*** Opening Data in this exercise ***
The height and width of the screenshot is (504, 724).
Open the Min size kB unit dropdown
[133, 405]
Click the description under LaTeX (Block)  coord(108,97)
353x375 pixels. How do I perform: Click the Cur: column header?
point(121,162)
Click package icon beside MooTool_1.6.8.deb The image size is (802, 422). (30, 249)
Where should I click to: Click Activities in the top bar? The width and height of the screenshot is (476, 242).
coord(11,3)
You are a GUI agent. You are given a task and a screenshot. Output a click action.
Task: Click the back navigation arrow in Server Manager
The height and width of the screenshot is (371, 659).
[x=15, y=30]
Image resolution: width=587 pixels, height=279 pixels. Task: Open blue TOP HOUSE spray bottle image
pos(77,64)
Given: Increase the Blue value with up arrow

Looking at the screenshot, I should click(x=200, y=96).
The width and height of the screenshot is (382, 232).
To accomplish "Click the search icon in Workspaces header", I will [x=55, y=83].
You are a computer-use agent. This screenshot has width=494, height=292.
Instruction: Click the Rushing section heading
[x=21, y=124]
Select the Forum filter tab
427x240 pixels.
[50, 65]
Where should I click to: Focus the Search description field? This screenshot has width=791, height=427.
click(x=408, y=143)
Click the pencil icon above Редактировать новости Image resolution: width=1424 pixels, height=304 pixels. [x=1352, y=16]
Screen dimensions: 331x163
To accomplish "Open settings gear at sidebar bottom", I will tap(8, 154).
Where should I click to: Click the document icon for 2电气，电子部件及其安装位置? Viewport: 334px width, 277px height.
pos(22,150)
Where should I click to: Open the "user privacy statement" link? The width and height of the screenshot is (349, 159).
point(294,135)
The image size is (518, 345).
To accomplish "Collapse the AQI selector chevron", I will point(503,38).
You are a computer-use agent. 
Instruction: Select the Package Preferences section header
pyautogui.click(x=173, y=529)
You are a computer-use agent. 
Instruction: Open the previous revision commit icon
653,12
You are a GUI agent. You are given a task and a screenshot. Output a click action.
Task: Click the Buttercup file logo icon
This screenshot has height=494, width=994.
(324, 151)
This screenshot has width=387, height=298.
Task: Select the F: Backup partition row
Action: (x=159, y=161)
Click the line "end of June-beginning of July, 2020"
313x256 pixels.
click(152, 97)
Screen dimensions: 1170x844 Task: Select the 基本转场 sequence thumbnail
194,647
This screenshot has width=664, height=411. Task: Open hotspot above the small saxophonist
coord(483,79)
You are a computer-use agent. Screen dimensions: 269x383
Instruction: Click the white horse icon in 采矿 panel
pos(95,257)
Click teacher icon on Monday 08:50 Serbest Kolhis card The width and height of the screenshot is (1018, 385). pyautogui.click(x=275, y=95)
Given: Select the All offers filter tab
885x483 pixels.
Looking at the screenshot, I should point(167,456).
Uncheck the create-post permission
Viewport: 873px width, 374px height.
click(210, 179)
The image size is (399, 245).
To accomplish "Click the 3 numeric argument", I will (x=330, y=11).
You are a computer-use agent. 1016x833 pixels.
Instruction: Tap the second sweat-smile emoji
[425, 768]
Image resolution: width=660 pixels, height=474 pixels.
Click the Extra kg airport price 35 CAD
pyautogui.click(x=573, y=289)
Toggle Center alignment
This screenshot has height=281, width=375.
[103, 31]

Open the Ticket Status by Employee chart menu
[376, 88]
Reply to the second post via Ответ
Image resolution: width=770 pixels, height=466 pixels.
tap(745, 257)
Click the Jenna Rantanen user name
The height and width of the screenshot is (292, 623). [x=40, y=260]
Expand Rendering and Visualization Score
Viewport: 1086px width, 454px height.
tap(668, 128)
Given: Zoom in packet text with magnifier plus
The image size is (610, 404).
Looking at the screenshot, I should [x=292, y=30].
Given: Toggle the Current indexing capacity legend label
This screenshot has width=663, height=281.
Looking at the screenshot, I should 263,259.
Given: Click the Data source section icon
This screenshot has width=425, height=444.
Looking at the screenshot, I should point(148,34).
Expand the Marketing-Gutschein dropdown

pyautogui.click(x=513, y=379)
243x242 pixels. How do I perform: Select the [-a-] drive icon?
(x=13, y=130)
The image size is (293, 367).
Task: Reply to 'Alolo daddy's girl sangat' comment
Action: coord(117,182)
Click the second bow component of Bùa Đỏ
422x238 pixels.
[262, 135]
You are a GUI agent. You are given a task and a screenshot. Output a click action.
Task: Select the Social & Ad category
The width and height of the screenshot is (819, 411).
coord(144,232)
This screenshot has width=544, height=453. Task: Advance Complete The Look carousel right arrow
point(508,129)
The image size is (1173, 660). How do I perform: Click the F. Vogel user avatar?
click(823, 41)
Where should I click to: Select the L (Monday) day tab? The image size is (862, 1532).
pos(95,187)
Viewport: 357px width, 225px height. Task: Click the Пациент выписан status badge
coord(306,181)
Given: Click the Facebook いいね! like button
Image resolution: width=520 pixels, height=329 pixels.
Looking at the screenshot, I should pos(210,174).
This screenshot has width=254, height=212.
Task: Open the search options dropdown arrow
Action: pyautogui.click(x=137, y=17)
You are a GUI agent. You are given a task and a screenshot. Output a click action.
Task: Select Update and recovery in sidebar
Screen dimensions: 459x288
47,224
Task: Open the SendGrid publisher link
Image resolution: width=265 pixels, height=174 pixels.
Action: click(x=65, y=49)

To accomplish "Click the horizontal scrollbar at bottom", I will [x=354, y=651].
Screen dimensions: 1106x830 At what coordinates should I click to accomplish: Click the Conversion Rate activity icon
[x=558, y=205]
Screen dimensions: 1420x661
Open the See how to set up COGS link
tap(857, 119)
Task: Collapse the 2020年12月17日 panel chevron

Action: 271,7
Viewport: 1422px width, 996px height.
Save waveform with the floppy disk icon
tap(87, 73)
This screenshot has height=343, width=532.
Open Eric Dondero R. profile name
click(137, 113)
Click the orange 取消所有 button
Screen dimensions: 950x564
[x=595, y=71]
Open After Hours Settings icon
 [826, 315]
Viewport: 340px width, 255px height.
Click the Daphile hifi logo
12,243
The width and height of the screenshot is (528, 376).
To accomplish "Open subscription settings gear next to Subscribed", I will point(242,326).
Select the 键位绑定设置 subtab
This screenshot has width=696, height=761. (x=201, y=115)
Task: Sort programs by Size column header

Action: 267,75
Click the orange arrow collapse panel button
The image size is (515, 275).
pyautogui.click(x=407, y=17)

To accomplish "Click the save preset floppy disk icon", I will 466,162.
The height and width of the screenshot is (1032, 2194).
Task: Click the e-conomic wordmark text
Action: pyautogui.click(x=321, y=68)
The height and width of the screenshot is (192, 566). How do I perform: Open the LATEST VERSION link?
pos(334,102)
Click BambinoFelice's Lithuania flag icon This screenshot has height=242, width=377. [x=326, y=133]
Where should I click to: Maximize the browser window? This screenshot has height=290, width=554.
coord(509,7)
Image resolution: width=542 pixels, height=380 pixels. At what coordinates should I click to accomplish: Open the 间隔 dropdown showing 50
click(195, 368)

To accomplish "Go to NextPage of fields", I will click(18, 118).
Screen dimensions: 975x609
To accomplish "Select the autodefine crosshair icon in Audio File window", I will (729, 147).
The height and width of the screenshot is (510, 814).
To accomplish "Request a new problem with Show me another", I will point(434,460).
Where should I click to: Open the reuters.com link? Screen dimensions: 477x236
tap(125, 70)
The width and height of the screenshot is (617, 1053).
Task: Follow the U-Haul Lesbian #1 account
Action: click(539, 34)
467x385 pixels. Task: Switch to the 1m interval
*** Closing Data in this exercise ***
Required work → From the data above, count the lines where "Toggle" occurs and give that figure and nothing else.

Solution to this problem → 2